Sim, há casos bem-sucedidos de progresso na formação, exemplos que dão orgulho danado. Estudantes decidem ler porque sabem que estão em momento crucial de formação, oportunidade única para que o sujeito não se separe de seus predicados por uma vírgula chata e qualquer. Estes mesmos graduandos aceitam também o conselho que afirma que o jornalismo não se realiza apenas e tão-somente na prática. É preciso teorizar, porque daí brota algo essencial: senso crítico.

No livro Os elementos do jornalismo, de Bill Kovach e Tom Rosenstiel, a reflexão e a consequente conscientização sobre usos ou abusos diários do jornalismo chegam a bom termo. Dos "elementos" apontados, destaca-se o que exige a "disciplina da verificação". Quer dizer, checagem. Somos nós dizendo ao leitor-ouvinte-espectador que o que estamos afirmando pode ser confirmado. Unidos contra fake news.

Atravessa os outros elementos algo muito importante que os autores, entretanto, não identificam como crucial: o jornalismo se faz na linguagem. Para chegar à verdade ou monitorar o poder, por exemplo, dependemos do domínio da nossa principal ferramenta. No caso brasileiro, a velha e boa língua portuguesa.

E aí está o nó principal a desatar. Como convencer estudantes de que as regras gramaticais e as normas de escrita de cada veículo precisam e devem ser seguidas? Como alertá-los para a importância de se colocar a vírgula no lugar correto para não cometer erros na informação? Tarefa cada vez mais ingrata, simplesmente porque poucos se importam, inclusive parte expressiva dos professores.

Os cursos de Jornalismo nas instituições públicas mais reconhecidas têm fama de serem difíceis de acessar (alta concorrência) e fáceis de sair, isto é, exigem pouco do aluno. Isso é uma verdade parcial, claro. Fato é que estudantes (não todos) chegam ao fim da graduação mesmo sem saber escrever à perfeição de acordo com a norma culta. Seguem aos trancos e barrancos, passando por cima de dicionários, gramáticas e manuais. Entendem que o Google tudo resolve. Só que não.

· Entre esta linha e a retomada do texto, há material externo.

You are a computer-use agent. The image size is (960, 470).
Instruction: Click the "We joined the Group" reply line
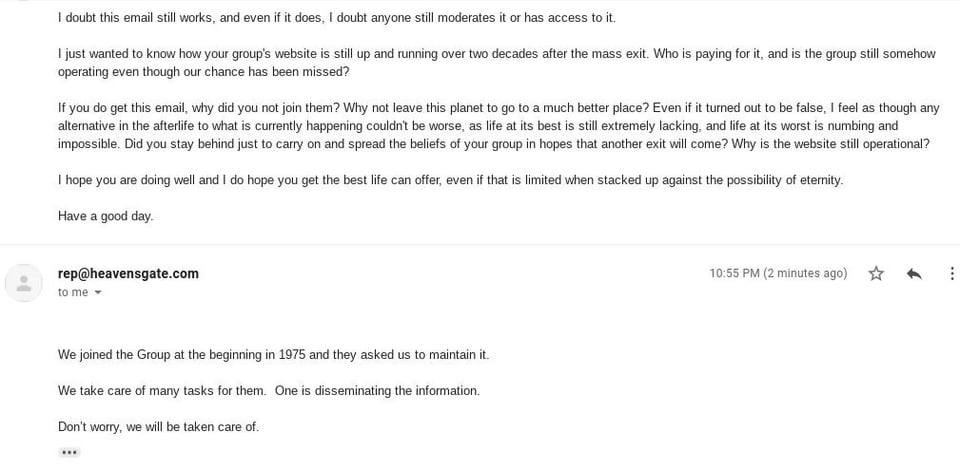click(273, 354)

Jornalismo não é campo de prova de experiências, não tem espaço para ambiguidades, não pode abrir brecha para ruídos. Quando há dúvida sobre isso, peço aos estudantes que leiam Graciliano Ramos. Engenheiros não podem errar cálculos, médicos não podem errar diagnósticos. Jornalistas não deveriam errar ao escrever – a oralidade do rádio e da tevê "corrige" o que o público não vê no papel. Jornalistas não podem errar sem destino por aquilo que constitui a sua principal e generosa entrega à sociedade: informação verdadeira transformada em notícia.

Aprender a apurar corretamente e levar isso ao texto com clareza e precisão é o que de melhor podemos oferecer, inclusive do ponto de vista ético. Não queremos fazer da nossa profissão telefone sem fio, uma brincadeira de criança. Nesse equilíbrio entre verbos – perguntar, pesquisar, anotar, transcrever, escrever, editar, revisar –, mora a chave do sucesso que atravessa meios e veículos, redações e assessorias.

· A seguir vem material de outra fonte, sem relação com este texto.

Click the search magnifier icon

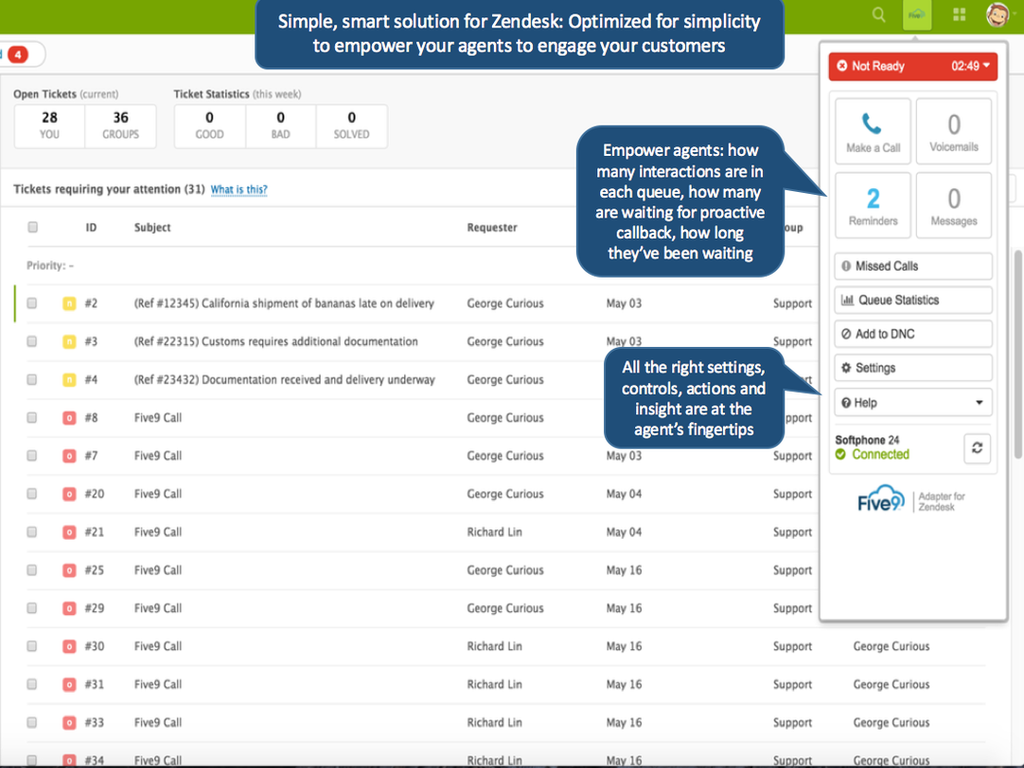[x=879, y=15]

Professores costumam discordar sobre o perfil esperado de um jornalista. Formar profissional capacitado para atuar em alta performance no mercado ou construir ser humano capaz de mudar o mundo a partir da esfera pública. Nem uma coisa nem outra. E tudo ao mesmo tempo. Em ambos os casos, língua e linguagem são pontos de partida e chegada.

Assim chegamos ao lugar-comum de que escritura não se faz sem leitura. Só escreve bem quem lê bem, a ponto de desenvolver a imprescindível habilidade de perceber os próprios acertos e erros. E o ato de ler começa com disciplina diária, como antídoto para a dispersão contemporânea.

Guarde tempo na agenda para o jornal (e a literatura, sempre). Procure o que há de melhor. Assine, por exemplo, a piauí e baixe o aplicativo tanto do jornal preferido como também daquele que você detesta, porque é preciso ler o inimigo, para saber como ele pensa e age. Com tudo isso, cresce a chance de o remédio amargo se transformar em elixir de longa vida.